(Source material begins)

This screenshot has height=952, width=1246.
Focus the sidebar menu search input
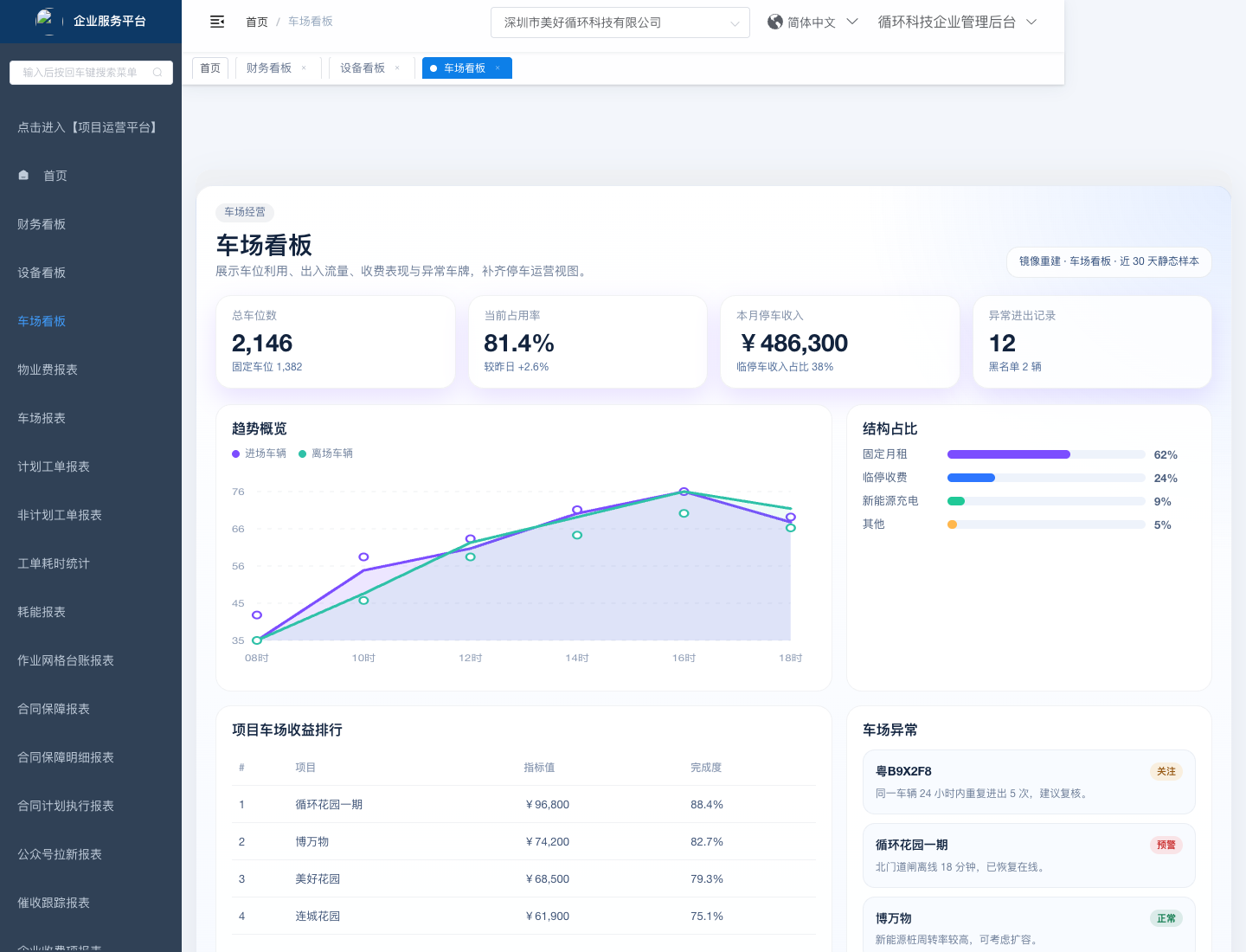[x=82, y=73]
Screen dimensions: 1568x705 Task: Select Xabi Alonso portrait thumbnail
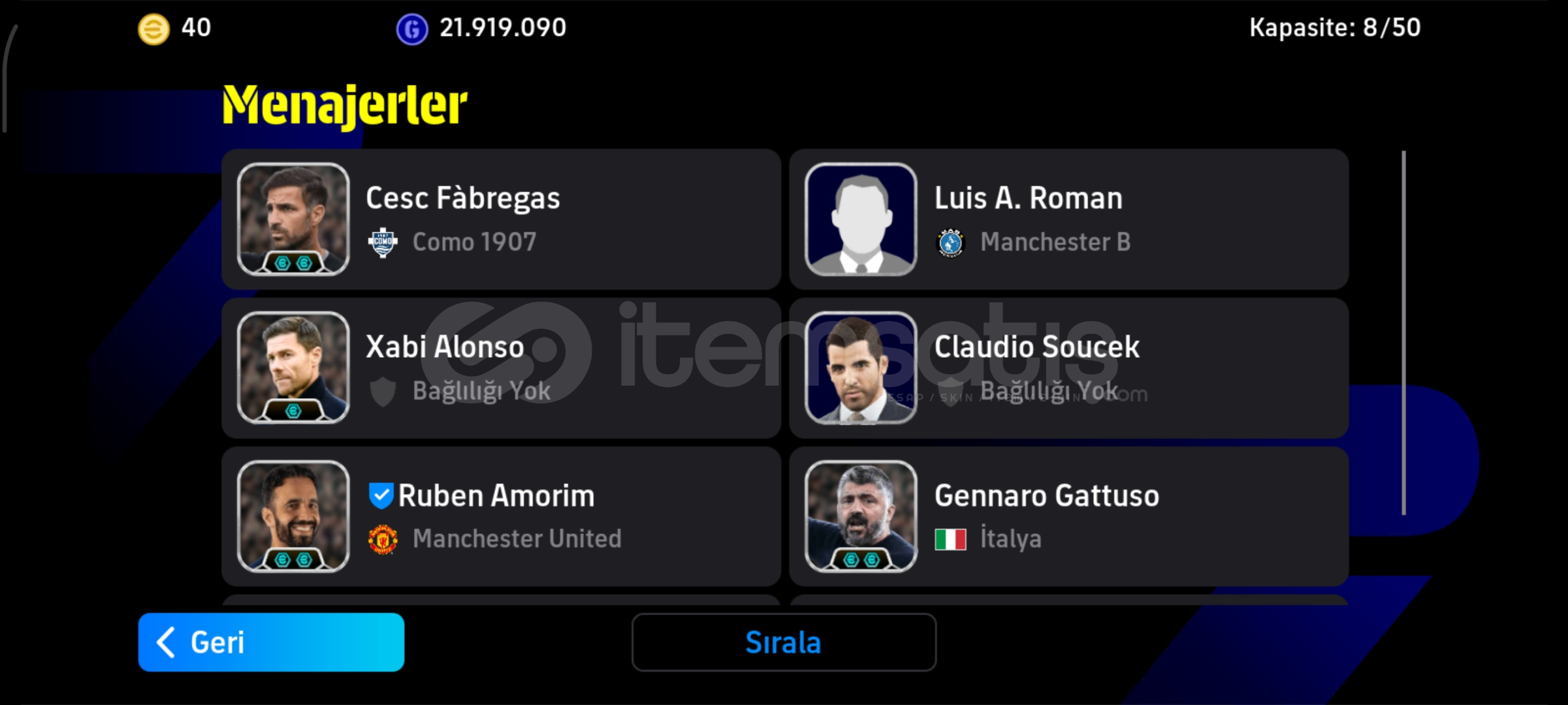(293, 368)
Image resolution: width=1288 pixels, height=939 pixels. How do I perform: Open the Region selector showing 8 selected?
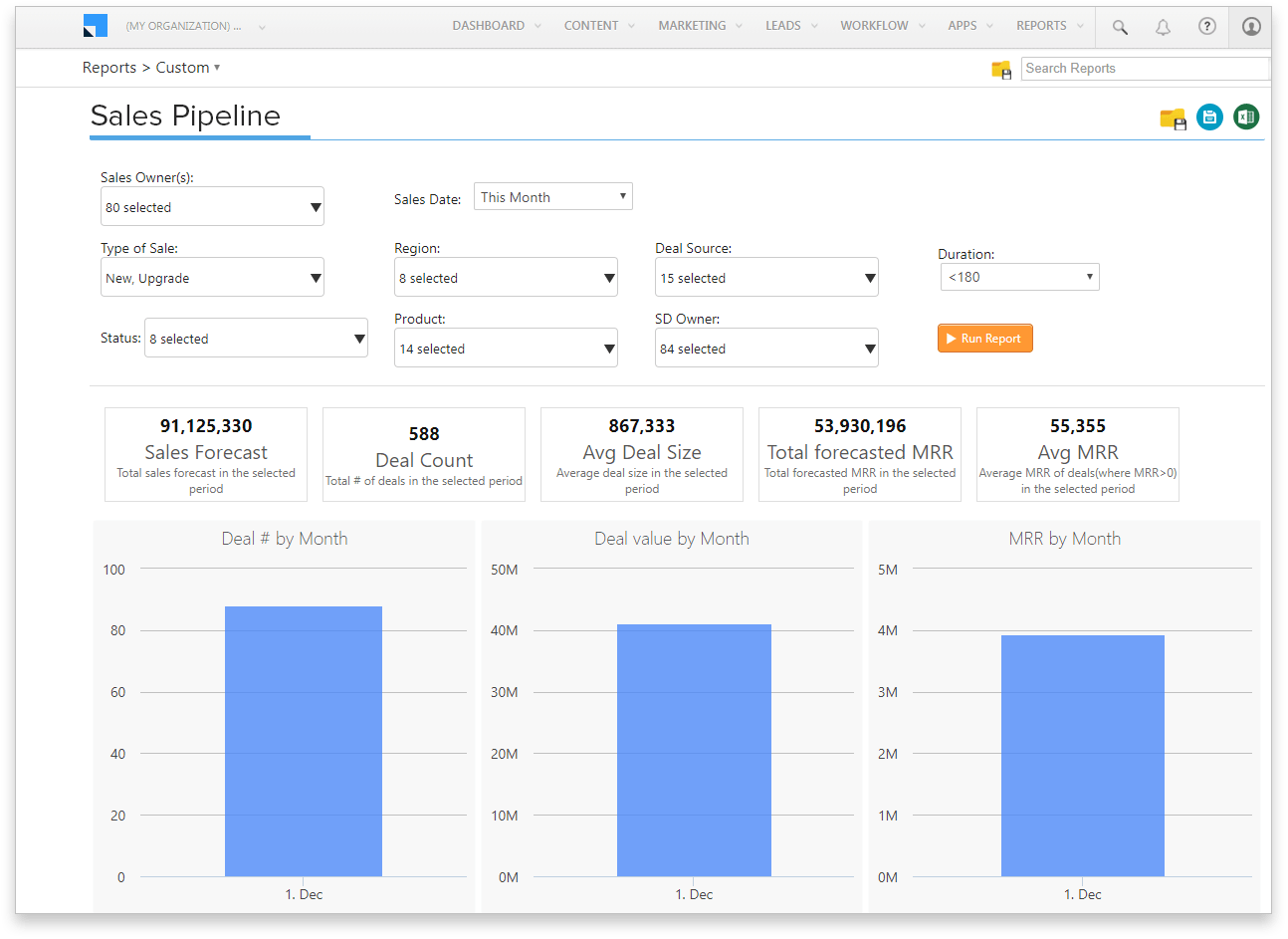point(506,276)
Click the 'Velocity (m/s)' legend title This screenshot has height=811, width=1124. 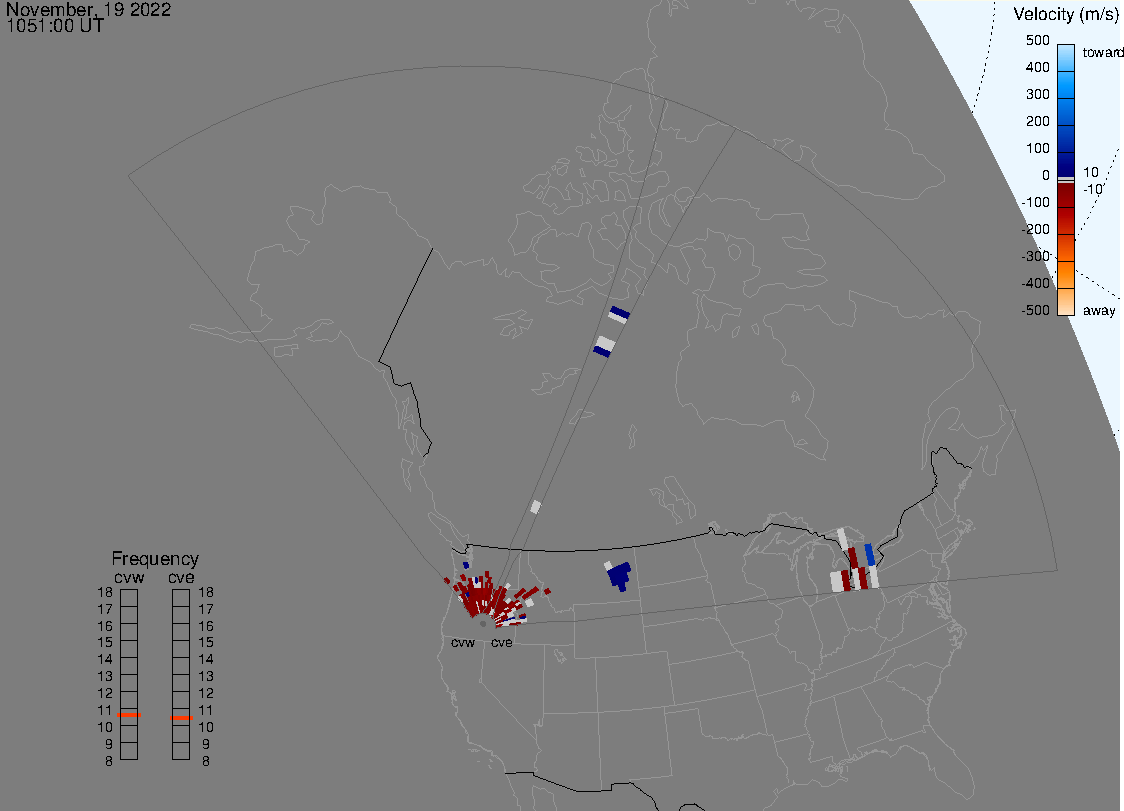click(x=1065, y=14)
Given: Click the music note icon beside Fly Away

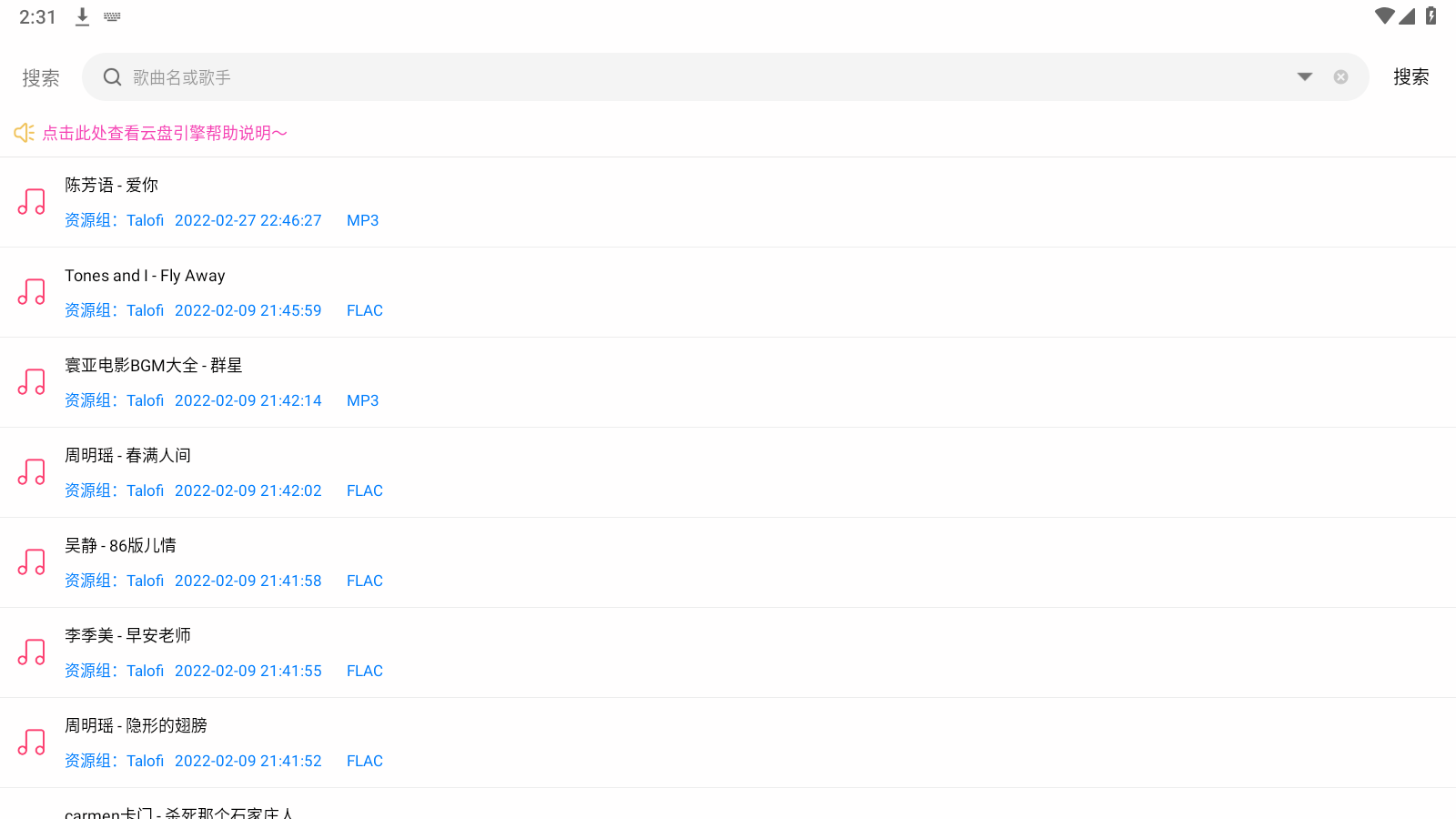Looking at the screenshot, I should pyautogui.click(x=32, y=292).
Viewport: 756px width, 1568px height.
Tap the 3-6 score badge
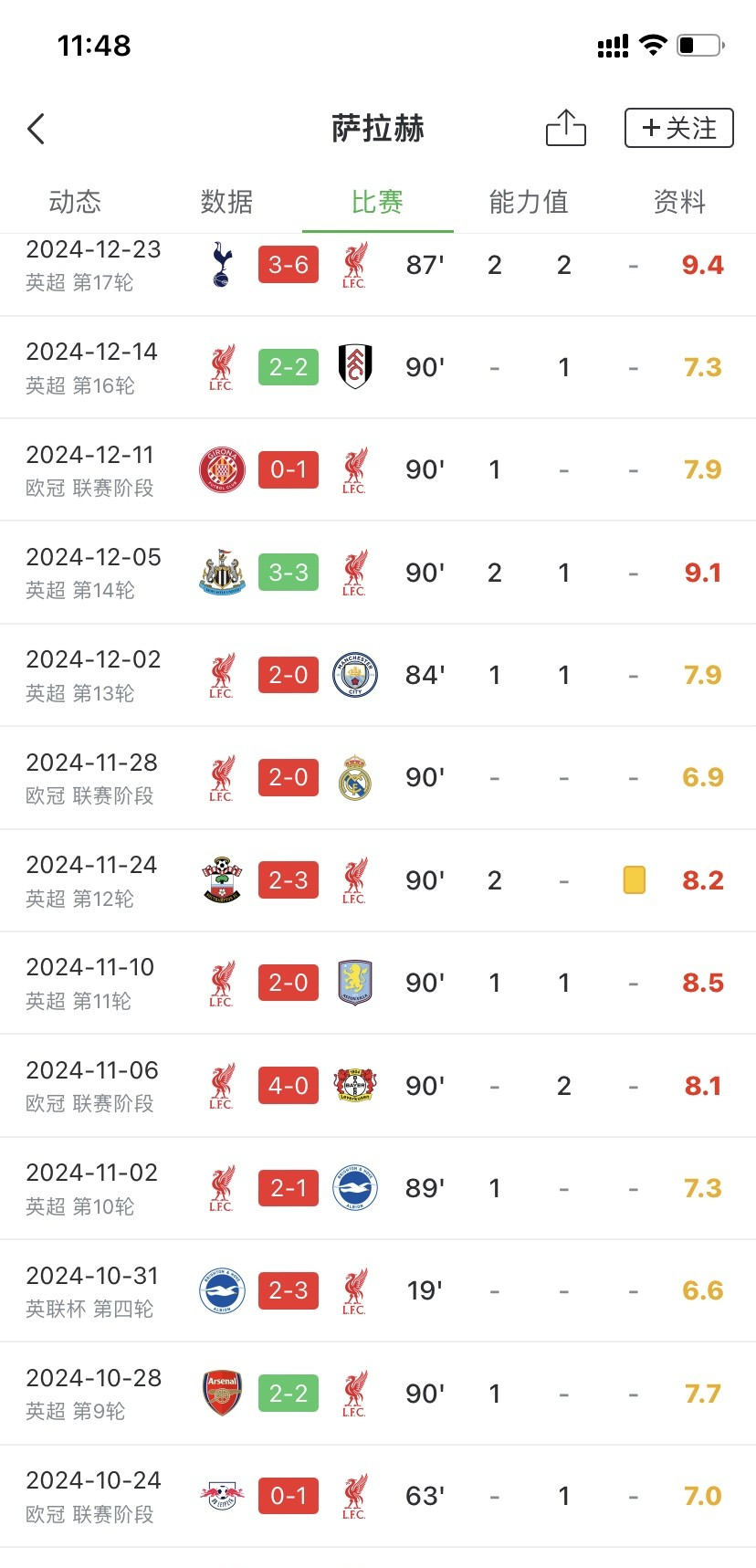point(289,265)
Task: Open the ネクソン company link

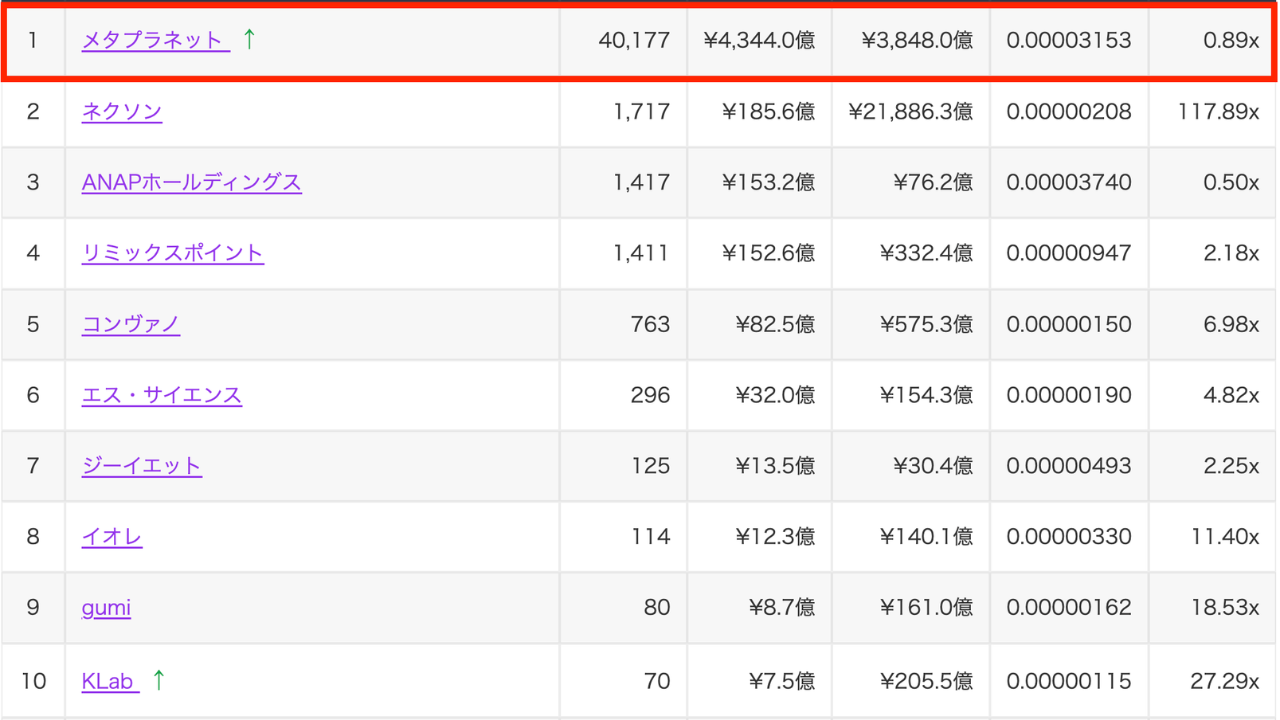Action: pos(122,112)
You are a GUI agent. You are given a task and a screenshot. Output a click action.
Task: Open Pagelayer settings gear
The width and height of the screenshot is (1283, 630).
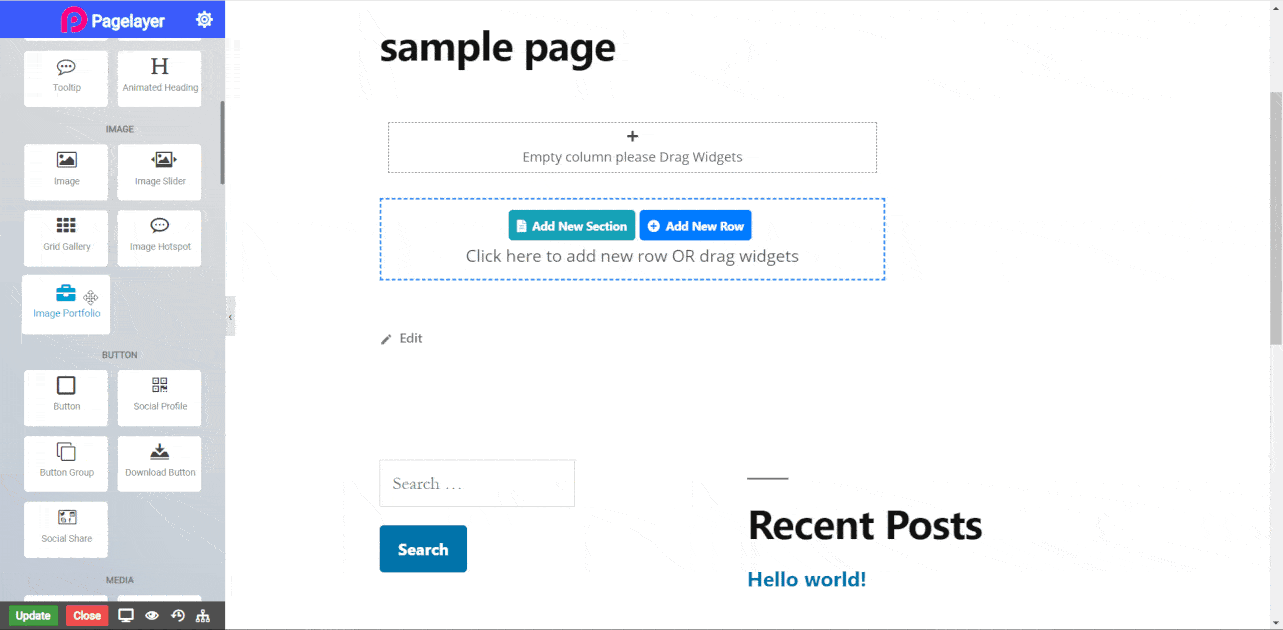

(Source material ends)

Exercise directions:
Could you return, word for word, every line from the line with "Task: Open Pagelayer settings gear" through the last line of the listing above, both ends included, without any pictures?

Your response:
Task: Open Pagelayer settings gear
The width and height of the screenshot is (1283, 630).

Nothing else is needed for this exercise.